The case for transnational referendums in the European Union

Updated on: 24 September 2020

For the 62nd time in half a century, voters in a country in Europe get the opportunity, on 27 September, to decide a European issue at the ballot box. However, such referendums are still very much national affairs and do not compensate for the lack of popular votes at the pan-EU-level, writes Bruno Kaufmann, author of the newly published European Democracy Passport.   

The imagery ahead of the 27 September vote in Switzerland on a labour accord with the European Union is as crude as usual. The campaign posters display the drawing of a working man with a belt containing EU stars crushing with his big bottom the red-white map of Switzerland. With this visual the political forces behind the citizens´ initiative for a “moderate immigration” want to underline the pressure from the agreements on free movement, which Switzerland and the European Union agreed more than 20 years ago.
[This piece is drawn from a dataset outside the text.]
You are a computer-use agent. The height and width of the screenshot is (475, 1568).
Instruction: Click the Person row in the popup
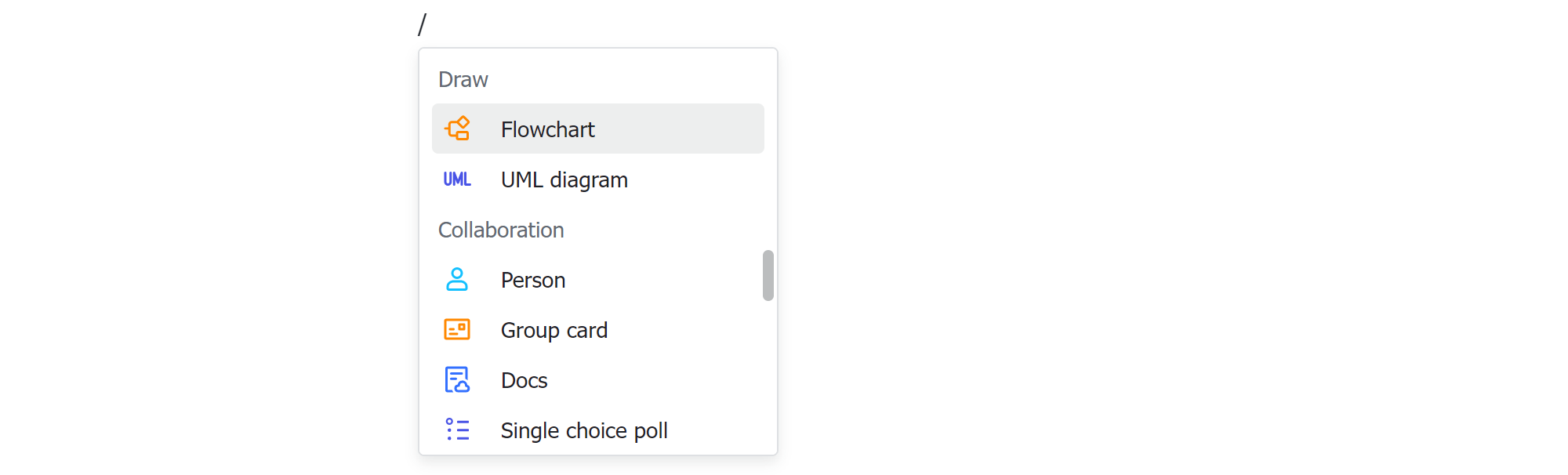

Since then various aspects of this free movement arrangement have been subjected to political debates – both in parliaments and among people. While as many as 67.5% of the Swiss voters approved the initial agreement, several extensions – especially to the new member states in Central Europe – garnered positive majorities of 53-59 percent in another four popular votes during the ‘00s. However a citizens’ initiative to limit these freedoms (“mass immigration initiative”) took a wafer-thin victory in 2014, triggering a series of fine-tuning in the delicate diversions between the European Union and Switzerland, a non-member state – including the forthcoming vote on 27 September.
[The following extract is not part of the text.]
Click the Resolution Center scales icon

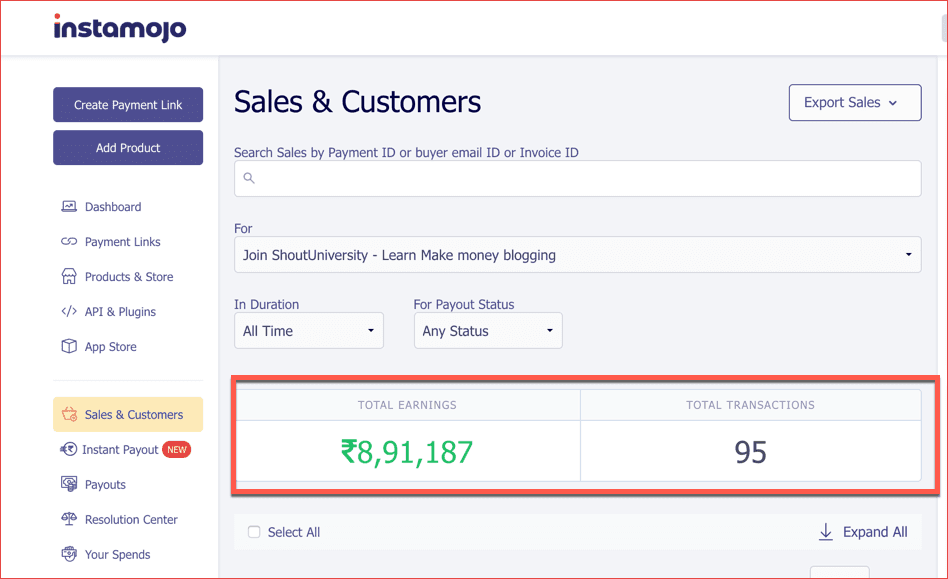(x=68, y=519)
“Switzerland is very European - and Europe has become much more Swiss”

“No other country in Europe offers so many tools and procedures of direct involvement by the citizens in the decision making process as Switzerland”, says Zoltan Pallinger, professor of political science at Andrassy University in Budapest. Together with colleagues from across Europe he has contributed to a comprehensive report commissioned by the European Parliament assessing the use and future of direct democracy in and on Europe: “But when it comes to European issues, Switzerland is very European - and Europe has become much more Swiss”, comments Pallinger, referring to the fact that almost 30 countries have held nationwide popular votes on European integration issues since 1972.  

The precursor to today’s European Union (which got its name in 1992) was the European Coal and Steel Community (established in 1952) which developed (in 1957) into the European Economic Community. The founding fathers of this process to overcome the conflicts between nations leading to many wars in the first half of the 20th century did not like the idea of including citizens directly in the decision-making process. Their project was directed against the nationalistic violence of the past, something that for good reasons enjoyed great legitimacy among post-war Europeans. However, in the beginning of the 1960s, French president Charles de Gaulle started to understand that any further integration at the European level would require direct approval by the citizens:

“Europe will be born on the day on which the different peoples fundamentally decide to join. This will require referendums”, de Gaulle declared.

Constitutionally required – or simply appropriate

Consequently it was France where the first nationwide referendum on Europe was organised on 23 April 1972. The very same year, also the Irish, Norwegian, Danish and Swiss could have their direct say on a European issue. After that European opening to modern direct democracy more people got the opportunity to become decision-makers: “We have seen different types and logics of European referendums”, says Zurich University researcher Fernando Mendez, one of the co-authors of the European Commission referendum study: “Many ballots are constitutionally required as for example in Ireland while others are simply appropriate  for example when a country wants to become a member of the Union”. Other voting processes, triggered by a minority through a citizens’initiative or by government under pressure – like in the case of the British Prime Minister David Cameron’s decision to hold an advisory Brexit-plebiscite -, “are much more tricky”, says Fernandez, as the “consequences may be open to various political interpretations”.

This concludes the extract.